About PrEP HIV Prevention

PrEP, which stands for pre-exposure prophylaxis, is an effective way to prevent HIV. With PrEP, people who are HIV-negative take a pill (Truvada, or generic versions like Ricovir EM or Teno-EM) once a day to reduce the risk of getting infected if they are exposed to HIV. PrEP is an additional method that is advised to be used together with other HIV prevention strategies such as condoms.

At this time, the exclusive patent once held by Truvada has expired and generic medications are now viable according to the U.S. Food and Drug Administration (FDA) for PrEP. Truvada (Ricovir EM) is a combination pill composed of two drugs: tenofovir disoproxil fumarate and emtricitabine. Ricovir EM tablets can also be used by people living with HIV, in combination with other medications, as an HIV prophylaxis.

Who’s PrEP for?

PrEP is for people that are HIV-negative individuals and at risk for HIV disease. That can include individuals who have one or more partners who are living with HIV, people who have one or more partners whose status they do not know, guys who have sex with men, trans* masculine folks who have sex with men, trans* female people who have sex with men, people who have had sex without condoms, sex workers, people who use injection drugs, and other men and women who may be worried about HIV infection.

When you have sex and have difficulty using condoms or do not like to use condoms, PrEP is a way you can reduce your risk for HIV tremendously. For many people, PrEP reduces worry and anxiety around sex, allowing people to have healthier, safer sex lives.

How effective is PrEP?

PrEP is extremely effective at preventing HIV infection. When used every day, it lowers the risk of HIV infection by up to 99%. When combined with other HIV prevention strategies, like condoms or treatment as prevention, there is even greater protection.

Now that PrEP has been available in community health centers for a few decades, we’ve seen a few examples of clinics reporting zero new HIV infections among countless clients taking PrEP.

It is more important for transgender men, women and others with vaginas to take PrEP daily as prescribed in order for it to offer full protection, since the drugs in PrEP reach lower levels in vaginal tissue than in rectal tissue.

It also takes longer for PrEP drug concentrations to reach adequate levels for protection in vaginal tissue, so people having vaginal intercourse are advised that they will not be fully protected until after 20 days of daily dosing.

PrEP does not protect against other sexually transmitted diseases including gonorrhea, syphilis or chlamydia.
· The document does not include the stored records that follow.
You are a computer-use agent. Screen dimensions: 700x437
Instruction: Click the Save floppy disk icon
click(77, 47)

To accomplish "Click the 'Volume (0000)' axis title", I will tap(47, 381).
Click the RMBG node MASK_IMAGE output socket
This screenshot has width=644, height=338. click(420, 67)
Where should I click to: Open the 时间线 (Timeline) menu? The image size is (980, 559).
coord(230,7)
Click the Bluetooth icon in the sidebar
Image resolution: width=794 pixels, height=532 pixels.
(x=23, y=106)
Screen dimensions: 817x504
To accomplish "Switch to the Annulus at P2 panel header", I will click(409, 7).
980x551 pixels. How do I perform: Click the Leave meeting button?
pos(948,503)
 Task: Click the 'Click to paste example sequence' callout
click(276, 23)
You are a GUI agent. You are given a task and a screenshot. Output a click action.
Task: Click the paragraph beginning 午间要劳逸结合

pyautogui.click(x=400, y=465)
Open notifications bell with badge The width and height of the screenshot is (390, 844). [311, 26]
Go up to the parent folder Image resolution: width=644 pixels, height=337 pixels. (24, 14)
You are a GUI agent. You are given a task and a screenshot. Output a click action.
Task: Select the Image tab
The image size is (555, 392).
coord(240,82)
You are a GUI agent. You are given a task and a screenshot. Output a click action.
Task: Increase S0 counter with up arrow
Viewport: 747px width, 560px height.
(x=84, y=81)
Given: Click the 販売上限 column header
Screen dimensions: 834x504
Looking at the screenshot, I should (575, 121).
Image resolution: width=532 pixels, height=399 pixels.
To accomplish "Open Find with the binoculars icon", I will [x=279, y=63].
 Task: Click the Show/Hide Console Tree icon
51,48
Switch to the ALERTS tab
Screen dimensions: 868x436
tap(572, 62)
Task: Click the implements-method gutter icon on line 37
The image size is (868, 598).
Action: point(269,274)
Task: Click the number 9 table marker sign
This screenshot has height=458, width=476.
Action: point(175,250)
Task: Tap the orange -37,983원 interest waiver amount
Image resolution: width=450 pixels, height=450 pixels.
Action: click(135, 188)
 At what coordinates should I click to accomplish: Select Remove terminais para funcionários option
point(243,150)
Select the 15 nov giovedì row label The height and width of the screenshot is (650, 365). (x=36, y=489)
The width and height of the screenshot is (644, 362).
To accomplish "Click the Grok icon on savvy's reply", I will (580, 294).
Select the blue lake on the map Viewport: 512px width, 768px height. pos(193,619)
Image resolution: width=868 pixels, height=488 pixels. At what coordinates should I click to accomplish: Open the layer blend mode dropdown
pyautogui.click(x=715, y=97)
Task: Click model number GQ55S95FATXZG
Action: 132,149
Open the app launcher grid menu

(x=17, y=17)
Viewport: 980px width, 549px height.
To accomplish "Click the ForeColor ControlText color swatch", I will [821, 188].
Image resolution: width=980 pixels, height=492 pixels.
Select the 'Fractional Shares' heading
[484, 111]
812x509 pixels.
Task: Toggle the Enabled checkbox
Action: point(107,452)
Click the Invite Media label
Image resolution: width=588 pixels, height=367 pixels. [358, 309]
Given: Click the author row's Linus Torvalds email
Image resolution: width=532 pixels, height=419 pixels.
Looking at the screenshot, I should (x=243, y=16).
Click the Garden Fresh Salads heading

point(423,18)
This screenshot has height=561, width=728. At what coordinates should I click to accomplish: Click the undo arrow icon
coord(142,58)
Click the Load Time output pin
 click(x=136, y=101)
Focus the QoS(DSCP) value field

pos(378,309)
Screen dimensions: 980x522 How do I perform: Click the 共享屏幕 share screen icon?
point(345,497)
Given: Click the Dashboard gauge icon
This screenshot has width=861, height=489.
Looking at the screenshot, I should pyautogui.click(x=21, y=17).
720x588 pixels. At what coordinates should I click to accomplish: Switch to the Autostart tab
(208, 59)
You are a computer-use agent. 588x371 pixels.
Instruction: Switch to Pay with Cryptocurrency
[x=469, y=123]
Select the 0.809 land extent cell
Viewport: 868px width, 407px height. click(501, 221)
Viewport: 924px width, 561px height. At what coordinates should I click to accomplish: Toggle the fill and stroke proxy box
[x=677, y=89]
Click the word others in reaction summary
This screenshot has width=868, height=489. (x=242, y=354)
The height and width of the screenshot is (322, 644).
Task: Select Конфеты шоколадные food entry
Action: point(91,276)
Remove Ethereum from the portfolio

What are the side effects?

Truvada is also associated with kidney problems in a small percentage of people, and smaller decreases in bone mineral density (bone strength) in some people. Studies demonstrate that decreases in bone strength are often small, not associated with fractures or broken bones, and that bone density recovers after people stop PrEP. It is recommended that you check with your doctor before taking PrEP medications like Ricovir EM and Teno-EM.

Can I stop PrEP?

PrEP doesn’t need to be a life-long medication. If you start taking PrEP, you will need to take it daily for it to work. But, eventually, if you decide you don’t need to be on PrEP anymore, you can discontinue PrEP under the supervision of your PrEP medical provider. To be fully effective, PrEP should be taken daily, at least 2-3 days before you feel it necessary and it’s advisable to continue it until you are no longer in a heightened risk category.

How can I afford PrEP?

Lots of people have the ability to access PrEP at no cost or very low cost, using their insurance benefits, patient assistance programs, or Medicaid. Pharma22 aims to give individuals the freedom to order PrEP without having to get a prescription or any other bottlenecks to getting access to this life-saving HIV prevention drug.

Do I still need to use condoms on PrEP?

PrEP works well to prevent HIV, but it does not protect against other sexually transmitted infections like gonorrhea, chlamydia, and syphilis. Using condoms can help protect against other sexually transmitted infections.